Полная версия
Частные лица. Биографии поэтов, рассказанные ими самими. Часть вторая
ГОРАЛИК. А до школы были какие-то сложившиеся друзья, сложившийся мир?
БАРСКОВА. Нет, не было, были, как я уже раньше сказала, сложноватые отношения с родителями, в которых была какая-то печаль. И я сейчас особенно это понимаю, наблюдая за детством Фроси, моей дочери. Ей сейчас столько лет, сколько было мне, когда я начала писать. И невероятная радость в ней какого-то радостно и просто возлюбленного ребенка. Как бы там ни было, Фрося возлюблена своим отцом, своей матерью, своей бабушкой, своим миром, и это невероятное удобство своей расположенности в мире я в ней все время наблюдаю, что мир ей удобен. А мне он был неудобен. При том что я достаточно жизнелюбивое существо все же, как я думаю. Но вот все это обстоятельства диккенсовской немножко истории, они как-то сформировали меня немножко по-другому. Я пришла в школу, когда мне было семь лет.
ГОРАЛИК. Хотелось в школу? Ожидания какие-то были?

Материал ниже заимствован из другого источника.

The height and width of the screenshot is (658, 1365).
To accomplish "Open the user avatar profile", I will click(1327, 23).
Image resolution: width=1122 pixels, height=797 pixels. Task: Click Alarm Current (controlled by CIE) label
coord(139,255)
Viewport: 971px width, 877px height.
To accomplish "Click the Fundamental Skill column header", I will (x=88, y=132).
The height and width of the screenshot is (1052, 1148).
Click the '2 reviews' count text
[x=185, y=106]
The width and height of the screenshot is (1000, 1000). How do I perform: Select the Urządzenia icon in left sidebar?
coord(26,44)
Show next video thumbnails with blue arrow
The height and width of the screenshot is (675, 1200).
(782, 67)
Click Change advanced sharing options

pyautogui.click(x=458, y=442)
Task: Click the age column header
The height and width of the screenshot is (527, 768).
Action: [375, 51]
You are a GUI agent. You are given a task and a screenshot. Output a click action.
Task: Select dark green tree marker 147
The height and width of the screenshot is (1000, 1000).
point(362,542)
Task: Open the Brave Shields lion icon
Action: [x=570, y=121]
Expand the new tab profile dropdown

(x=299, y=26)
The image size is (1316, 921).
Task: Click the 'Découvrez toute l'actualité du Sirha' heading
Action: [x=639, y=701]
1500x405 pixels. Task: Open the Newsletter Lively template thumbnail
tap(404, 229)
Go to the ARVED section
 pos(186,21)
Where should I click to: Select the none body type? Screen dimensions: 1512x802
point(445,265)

БАРСКОВА. Не помню. Помню, что когда пришла в школу первого сентября, встретила там девочку, там была какая-то связь через родителей робкая, туманная, и когда нам предложили вставать в пары, чтобы строиться и идти на линейку, я обернулась и увидела – вот девочка, которую я чуть-чуть как бы знаю, и я сказала: «Вот, давай идти, девочка, – вместе». И эта девочка оказалась моим ближайшим существом на всю жизнь. Тридцать лет спустя она, Катя, мой ближайший человек, она в Штатах, она-то и оказалась мне сестрой, при том что мы очень разные люди, и при этом из одного материала оказались жизнью скроены, как-то срослись. И вот она меня на себе через школу как-то пронесла, протащила. Было невероятно скучно, и было ощущение, что можно было не учиться вообще, чем все и закончилось. Мне удалось десять лет провести не учась, потому что все достаточно быстро поняли, что там какая-то есть патология, «исключительность», потому что я и публиковаться стала рано, и меня вообще не трогали и дали пройти через школу, учебника физики не открыв. Вот так мы с Катей моей, подругой, прошли мимо всего этого опыта. Катя была в жизни, меня всегда защищала, дала мне дом, дала мне любовь и дала мне тепло. И был еще Лейкин и его дети, там было несколько, по крайней мере, детей, оказавшихся для меня очень важными. Вот чудесная Эстер, которая сейчас появится на чтении, она оттуда, она из той жизни, с девяти лет мы знакомы. Но там было двое детей, был мальчик Сева Зельченко, еще была такая девочка Аля Промышлянская. Аля до сих пор невероятно близкий мне человек, она в Нью-Йорке, она стала, скорее, художником. А Сева был и есть поэт, и тогда, надо сказать, с очень малого возраста все было понятно, Лейкин делал так, что все с раннего возраста было понятно, и в этом его доблесть, но и преступление, если угодно, потому что нам очень рано дано было понять, кто из нас кто. Но там было очень много детей, хотя при этом нам это дало образование, мы читали много внесоветского всего. Но с очень раннего возраста мне дано было ощущение, неадекватное, своей исключительности и того, что эта исключительность связана только с литературной деятельностью.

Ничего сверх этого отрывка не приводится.